▶ What to work on:
1 > In the iPod thread, which version of iTunes does the Mac have?
2 > In the iPod thread, update the passage from "My Mac iTunes" to "up my iTunes.", replacing "dealer" with "retailer".
3 > According to the iPod thread, why might the son get a warning once he is back home at his PC?

I've purchased an iPod for my son who'll be here for Christmas.
The problem, he's a PC user and I'm a Mac (iMac/2.4Ghz/320GB HD/2 GB
Ram).
He'll probably want to load some music on the iPod (either his CDs or
from my collection).
My Mac iTunes is 7.5 and the box says he needs the Windows version 7.4
for his desktop.
My local Apple dealer wasn't sure about this conflict, but thought it
would screw up my iTunes.
Any suggestions out there?
TIA

Signature
Jim from Hilton Head
Remove the obvious to email me direct
Steve W. Jackson - 14 Dec 2007 17:08 GMT
In article
<jimmi3REMOVE-319B08.11220114122007@johnf2.biosci.ohio-state.edu>,
> I've purchased an iPod for my son who'll be here for Christmas.
>
[quoted text clipped - 13 lines]
>
> TIA
I'm not quite sure what your question is...or why you can't get a
definitive answer from an "Apple dealer" unless it's not an actual Apple
Store. But there should be no conflict of any kind.
If he doesn't have his PC with him and you want to load songs on it from
your Mac while he's there, it'll work just fine. When he gets back home
to his PC, he may get a warning about the iPod being synced up with a
different iTunes library, but it'll still let him use it. The only
potential issue is that he may not be able to get the music off of it
and into his iTunes library without some third party software.

Signature
Steve W. Jackson
Montgomery, Alabama
Tom Harrington - 14 Dec 2007 17:14 GMT
In article
<jimmi3REMOVE-319B08.11220114122007@johnf2.biosci.ohio-state.edu>,
> I've purchased an iPod for my son who'll be here for Christmas.
>
[quoted text clipped - 11 lines]
>
> Any suggestions out there?

▶ Stored data:
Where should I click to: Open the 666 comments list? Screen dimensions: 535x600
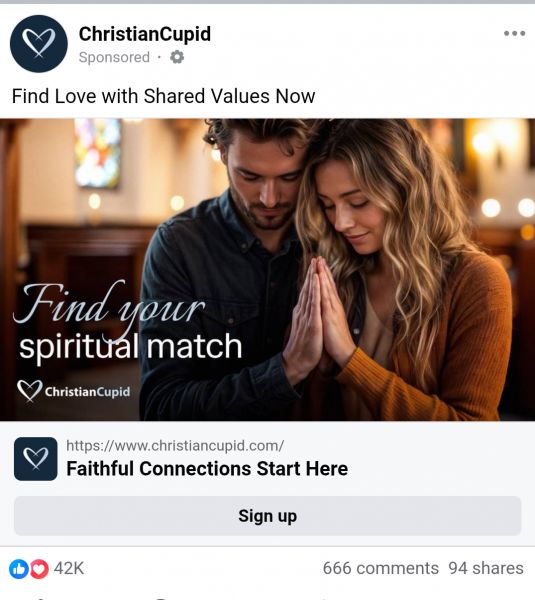pos(380,568)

▶ Solutions in order:
1 > The Mac has iTunes 7.5.

2 >
My Mac iTunes is 7.5 and the box says he needs the Windows version 7.4
for his desktop.
My local Apple retailer wasn't sure about this conflict, but thought it
would screw up my iTunes.

3 > The iPod would have been synced with a different iTunes library, the one on the Mac. The warning would still let him use the iPod.